Di antara akhlak beliau yang sangat mulia dan agung adalah selalu berada disamping orang-orang kecil dan para hamba sahaya untuk mengayomi mereka. Beliau senantiasa bergaul dengan orang-orang miskin, sambil membersihkan pakaian mereka. Beliau sama sekali tidak pernah mendekati para pembesar atau para pembantu Negara. Juga sama sekali tidak pernah mendekati rumah seorang menteri atau raja.

Suatu saat Syekh Abdul Qadir Al-Jailany mengungkapkan ilham batinnya dalam pengajiannya, meski yang hadir jumlahnya mencapai 70.000 orang. Cerita ini sudah banyak yang meriwayatkan secara mutawatir.

Syekh Abu Bakar Al’Imad berkata :

“Tatkala aku membaca mengenai permasalahan dasar-dasar agama, aku terjerembab dalam keraguan, sampai aku telat mengikuti pengajian Syekh Abdul Qadir.

Setelah aku berlalu, dia bicara :

“Akidah kita adalah akidah Salaf yang shaleh dan sahabat.”

Aku sepakat dengan tutur katanya; kataku dalam hati. Dia kemudian berbicara sembari menengok ke arahku dan beliau mengulangi sampai tiga kali, lalu beliau berkata :

”Hai Abu Bakar! Ayahmu telah datang” sedangkan ayahku sudah tiada, hingga aku berdiri bergegas. Jika Syekh memalingkan kepalanya dariku, maka ayahku datang.

Begitu juga Al-Syuhrawardy bercerita hal yang sama :

”Aku berniat menekuni dasar-dasar agama, aku berkata kepada diriku sendiri bahwa aku perlu minta nasihat kepada Syekh Abdul Qadir, lalu aku datangi beliau."

Lantas beliau berbicara kepadaku sebelum aku mengutarakan niatku :

”Hai Umar, apa persiapan menuju kematian? Hai Umar, apa saja persiapan menuju kematian?”

Kala Syekh Abdul Qadir Al-Jailany masih muda, yakni ketika menekuni ilmu, dan menapaki “Hal”( kondisi ruhani ), serta berpetualang ke padang pasir siang malam, selalu terlihat dengan wajah serius, sampai beliau mendengar para pengembara padang pasir berteriak dahsyat, hingga beliau mengira mereka mati. Setelah itu, beliau berkeinginan kuat untuk keluar dari Baghdad, lalu beliau mendengar suara dari jauh ;”kembali kepada manusia karena dirimu punya daya guna”

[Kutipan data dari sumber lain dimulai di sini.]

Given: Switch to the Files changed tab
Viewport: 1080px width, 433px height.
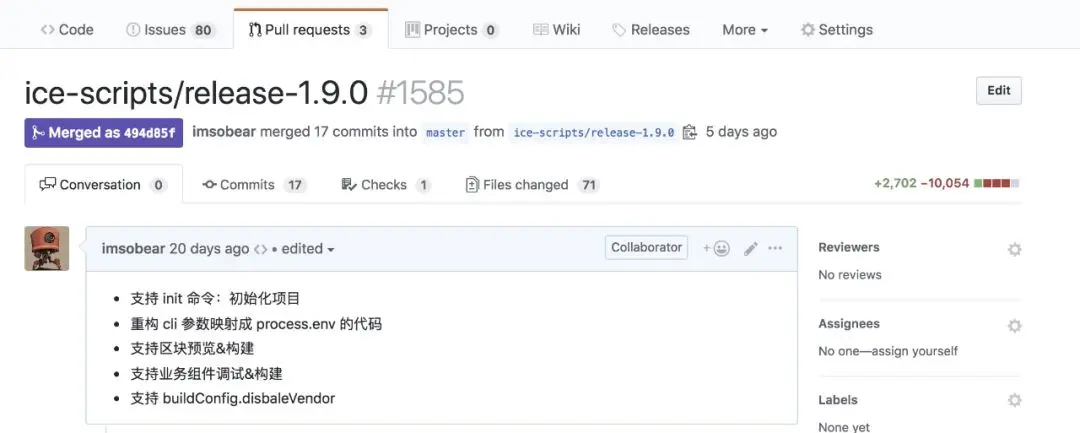Looking at the screenshot, I should [x=532, y=184].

Cerita diatas menggambarkan betapa beliau dicintai banyak jama’ah nya; mereka kembali kepada agama melalui kefigurannya, dan banyak orang nasrani dan yahudi yang masuk islam melalui tangannya.

Ada cerita dari Abu Al-Tsana’ Al-Nahramulky :

Kami mendapat cerita bahwa lalat tidak mau menghinggapi Syekh Abdul Qadir. Lalu aku mendatangi beliau, beliau berkata :

”Apa yang telah diperbuat lalat terhadapku? Tidak ada racun dunia dan pula madu akhirat.”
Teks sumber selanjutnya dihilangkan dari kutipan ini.